▶ **Task directions**: Count the lines below that contain the string "Sonst", treating uppercase and lowercase as different, and reply with the number alone.

▶ **Task inputs**:
____

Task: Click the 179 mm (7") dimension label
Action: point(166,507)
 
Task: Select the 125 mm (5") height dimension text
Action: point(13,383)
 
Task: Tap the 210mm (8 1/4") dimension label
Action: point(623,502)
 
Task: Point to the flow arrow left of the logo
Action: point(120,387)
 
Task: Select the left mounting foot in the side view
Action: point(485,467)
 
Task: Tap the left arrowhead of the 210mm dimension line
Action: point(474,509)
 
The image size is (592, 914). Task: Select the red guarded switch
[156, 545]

____

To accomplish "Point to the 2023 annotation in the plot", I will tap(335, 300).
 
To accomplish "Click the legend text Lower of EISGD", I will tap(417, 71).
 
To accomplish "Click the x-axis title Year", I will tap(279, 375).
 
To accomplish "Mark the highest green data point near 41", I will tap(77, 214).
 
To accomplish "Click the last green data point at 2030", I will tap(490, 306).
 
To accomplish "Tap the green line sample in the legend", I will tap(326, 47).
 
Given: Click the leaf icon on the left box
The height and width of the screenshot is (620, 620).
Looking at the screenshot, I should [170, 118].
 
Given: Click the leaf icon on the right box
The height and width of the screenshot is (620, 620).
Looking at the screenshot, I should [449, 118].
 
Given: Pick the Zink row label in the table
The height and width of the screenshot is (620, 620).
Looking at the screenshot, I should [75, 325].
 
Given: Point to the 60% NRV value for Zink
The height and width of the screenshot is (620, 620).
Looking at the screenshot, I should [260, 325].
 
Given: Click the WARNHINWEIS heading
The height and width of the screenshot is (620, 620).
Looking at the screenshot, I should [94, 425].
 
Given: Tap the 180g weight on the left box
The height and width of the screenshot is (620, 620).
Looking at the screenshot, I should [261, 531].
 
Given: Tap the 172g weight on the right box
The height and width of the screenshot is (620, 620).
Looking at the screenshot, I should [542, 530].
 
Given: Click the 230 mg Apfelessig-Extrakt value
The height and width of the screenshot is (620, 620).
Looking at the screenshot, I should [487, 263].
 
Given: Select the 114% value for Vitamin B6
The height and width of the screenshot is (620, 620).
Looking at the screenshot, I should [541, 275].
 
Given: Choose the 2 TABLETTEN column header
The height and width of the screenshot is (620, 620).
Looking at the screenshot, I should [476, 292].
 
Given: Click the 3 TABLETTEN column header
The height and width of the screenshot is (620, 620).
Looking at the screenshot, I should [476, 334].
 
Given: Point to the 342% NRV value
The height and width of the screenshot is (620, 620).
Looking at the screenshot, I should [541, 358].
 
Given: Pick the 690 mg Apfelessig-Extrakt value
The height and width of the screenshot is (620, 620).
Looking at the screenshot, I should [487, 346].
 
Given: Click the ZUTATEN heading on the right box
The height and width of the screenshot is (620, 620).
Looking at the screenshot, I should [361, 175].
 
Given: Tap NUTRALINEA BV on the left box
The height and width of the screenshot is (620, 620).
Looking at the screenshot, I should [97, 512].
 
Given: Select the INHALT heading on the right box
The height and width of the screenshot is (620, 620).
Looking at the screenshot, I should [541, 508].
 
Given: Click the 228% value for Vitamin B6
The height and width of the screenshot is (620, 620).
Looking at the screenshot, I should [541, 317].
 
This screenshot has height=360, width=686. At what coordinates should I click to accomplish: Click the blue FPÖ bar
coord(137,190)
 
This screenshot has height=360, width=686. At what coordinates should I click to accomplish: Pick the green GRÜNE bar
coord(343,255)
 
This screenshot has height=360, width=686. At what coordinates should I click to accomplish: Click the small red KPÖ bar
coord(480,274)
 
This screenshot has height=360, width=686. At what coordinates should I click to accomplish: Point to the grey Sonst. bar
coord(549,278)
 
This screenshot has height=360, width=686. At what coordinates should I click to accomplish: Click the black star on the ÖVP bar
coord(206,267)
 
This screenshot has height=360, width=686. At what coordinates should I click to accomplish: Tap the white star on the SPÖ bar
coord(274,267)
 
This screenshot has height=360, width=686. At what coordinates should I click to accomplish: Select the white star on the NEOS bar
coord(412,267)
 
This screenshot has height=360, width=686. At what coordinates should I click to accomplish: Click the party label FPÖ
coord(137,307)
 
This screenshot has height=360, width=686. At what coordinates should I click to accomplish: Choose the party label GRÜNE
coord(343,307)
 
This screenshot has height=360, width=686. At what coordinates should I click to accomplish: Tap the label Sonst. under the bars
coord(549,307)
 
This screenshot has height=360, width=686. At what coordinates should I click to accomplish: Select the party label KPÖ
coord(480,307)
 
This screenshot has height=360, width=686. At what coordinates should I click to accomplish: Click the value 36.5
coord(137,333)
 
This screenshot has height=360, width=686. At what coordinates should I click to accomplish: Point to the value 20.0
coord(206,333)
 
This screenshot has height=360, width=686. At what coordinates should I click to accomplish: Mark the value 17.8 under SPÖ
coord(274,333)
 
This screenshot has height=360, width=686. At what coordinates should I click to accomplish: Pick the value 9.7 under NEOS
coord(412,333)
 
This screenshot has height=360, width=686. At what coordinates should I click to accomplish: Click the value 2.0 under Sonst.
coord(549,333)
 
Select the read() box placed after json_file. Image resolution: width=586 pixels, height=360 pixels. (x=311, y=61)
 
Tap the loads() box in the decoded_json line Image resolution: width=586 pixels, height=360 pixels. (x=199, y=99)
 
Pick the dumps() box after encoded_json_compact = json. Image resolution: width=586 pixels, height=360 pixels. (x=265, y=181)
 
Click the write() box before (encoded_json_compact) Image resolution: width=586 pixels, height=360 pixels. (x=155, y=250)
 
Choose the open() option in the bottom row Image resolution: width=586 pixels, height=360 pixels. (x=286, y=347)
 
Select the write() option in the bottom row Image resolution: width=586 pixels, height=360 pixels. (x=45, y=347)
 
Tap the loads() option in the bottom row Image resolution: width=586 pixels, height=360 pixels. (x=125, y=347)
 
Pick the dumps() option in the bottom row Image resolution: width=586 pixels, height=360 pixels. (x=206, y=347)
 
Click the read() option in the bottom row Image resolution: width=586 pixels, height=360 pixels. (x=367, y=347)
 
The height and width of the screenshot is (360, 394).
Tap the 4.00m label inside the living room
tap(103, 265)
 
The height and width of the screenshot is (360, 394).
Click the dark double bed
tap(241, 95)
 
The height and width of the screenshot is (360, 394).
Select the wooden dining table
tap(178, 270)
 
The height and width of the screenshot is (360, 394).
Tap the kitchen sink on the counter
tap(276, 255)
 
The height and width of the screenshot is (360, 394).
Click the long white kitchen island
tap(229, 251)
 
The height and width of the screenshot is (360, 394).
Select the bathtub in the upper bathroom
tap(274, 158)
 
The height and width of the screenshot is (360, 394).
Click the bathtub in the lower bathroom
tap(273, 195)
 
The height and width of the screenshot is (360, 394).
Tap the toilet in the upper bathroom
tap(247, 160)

____

▶ **Written answer**: 3